Sokodé, 4 avr. (ATOP) – Un atelier de formation des communautés riveraines et gestionnaires du Parc National Fazao-Malfakassa (PNFM) sur les techniques simples de refoulement des éléphants, la gestion des conflits hommes-éléphants et la législation en matière d’aires protégées se tient du 4 au 6 avril à Sokodé.
C’est une initiative du ministère de l’Environnement et des Ressources forestières, avec l’appui financier du gouvernement togolais. Elle s’inscrit dans le cadre du projet « Appui à l’intégration des communautés locales dans la gestion des éléphants du parc national Fazao-Malfakassa ».
L’objectif est de sécuriser les populations d’éléphants à travers la réduction des conflits homme-éléphants, l’amélioration des conditions de vie des populations locales et l’amélioration de la cohabitation entre ces dernières et la population d’éléphants du PNFM. Il s’agira, spécifiquement, entre autres, de former les communautés locales et les gestionnaires du parc sur les techniques simples de refoulement des éléphants, y compris les mesures de protection des cultures et des biens et aider à améliorer les techniques déjà en cours d’application. Cette session vise aussi à sensibiliser les communautés locales sur les textes juridiques en matière d’aires protégées.
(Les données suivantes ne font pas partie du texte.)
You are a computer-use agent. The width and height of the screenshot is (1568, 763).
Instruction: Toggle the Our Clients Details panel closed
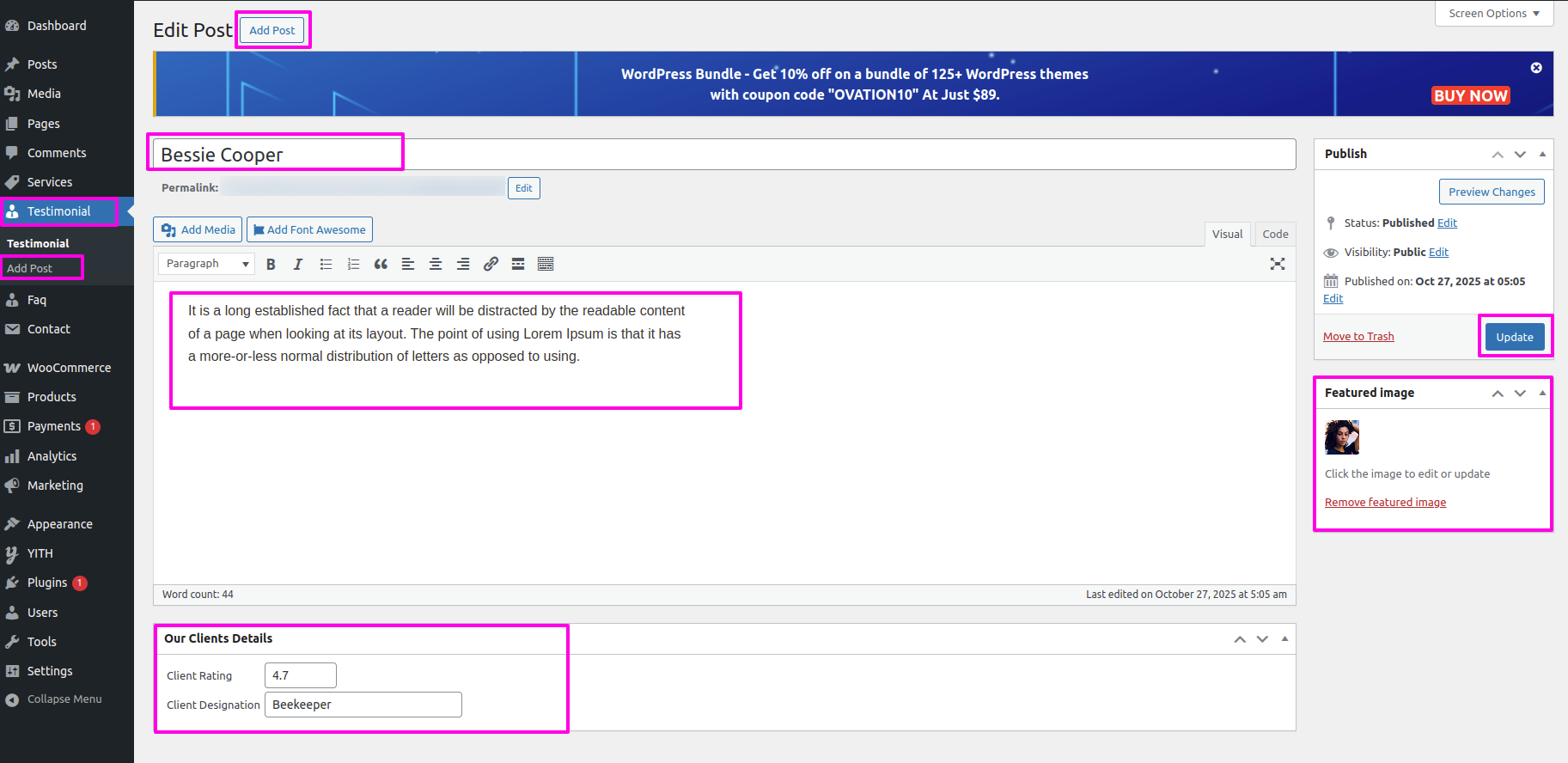(1284, 638)
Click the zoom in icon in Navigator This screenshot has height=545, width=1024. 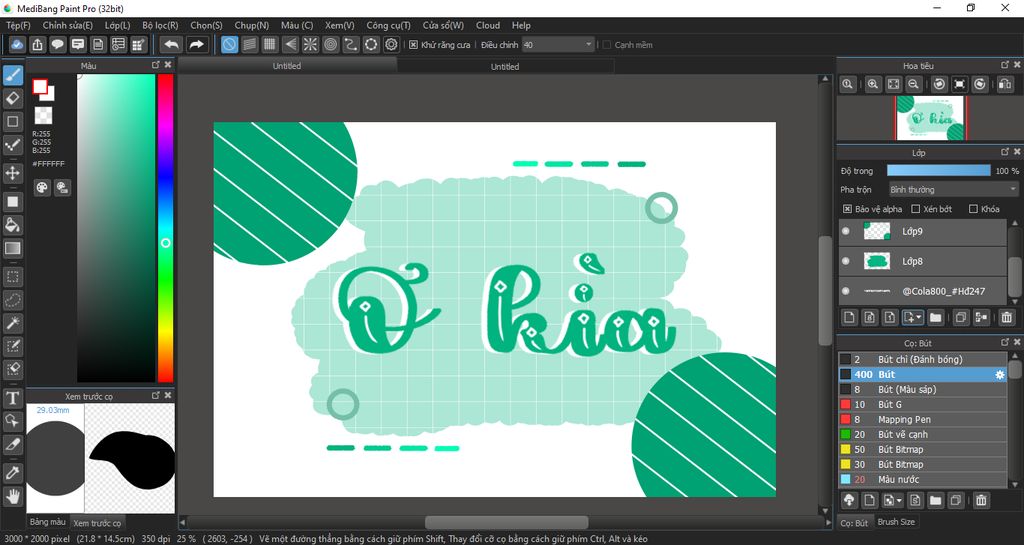[x=873, y=85]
Les participants suivront des présentations interactives de différents modules. Ces modules portent sur le renforcement des capacités en sauvegarde des éléphants, la sensibilisation sur la législation nationale et internationale en matière d’aires protégées, les généralités sur les conflits homme-faune et homme-éléphant et les techniques simples de refoulement des éléphants. Ils débattront en plénière des méthodes utilisées par les paysans riverains du parc Fazao-Malfakassa pour réduire les conflits homme-éléphant et l’identification de leurs limites en vue de leur amélioration.
Le directeur régional de l’Environnement et des Ressources forestières Lt-Col Affo Até Badjaniou a souligné que cette formation permettra aux populations de savoir comment se prendre pour cohabiter avec les éléphants du PNFM parce qu’ils sont entrain de partager le même espace avec ces éléphants. Pour lui, les communautés ont intérêt à préserver les éléphants, à cohabiter avec eux pour réduire les conflits.
Le point focal national du programme du suivi de l’abattage illégal des éléphants, Lt-Col. Aboudou Mensa a indiqué que les éléphants ont un grand rôle à jouer parce qu’ils sont des espèces qu’on qualifie d’espèces parapluies. « Sans ces espèces il y a certaines espèces qui ne pourront pas survivre sans compter le rôle qu’elles jouent dans le développement de l’économie d’un pays et même de l’économie riveraine parce qu’avec le tourisme, les communautés locales trouvent des sources de revenus alternatives », a-t-il affirmé.
Le préfet de Tchaoudjo, Col. Mompion Matéindou a invité les participants à bien suivre les modules et surtout à traduire les enseignements reçus sur le terrain pour une cohabitation homme-éléphant pacifique et mutuellement bénéfique.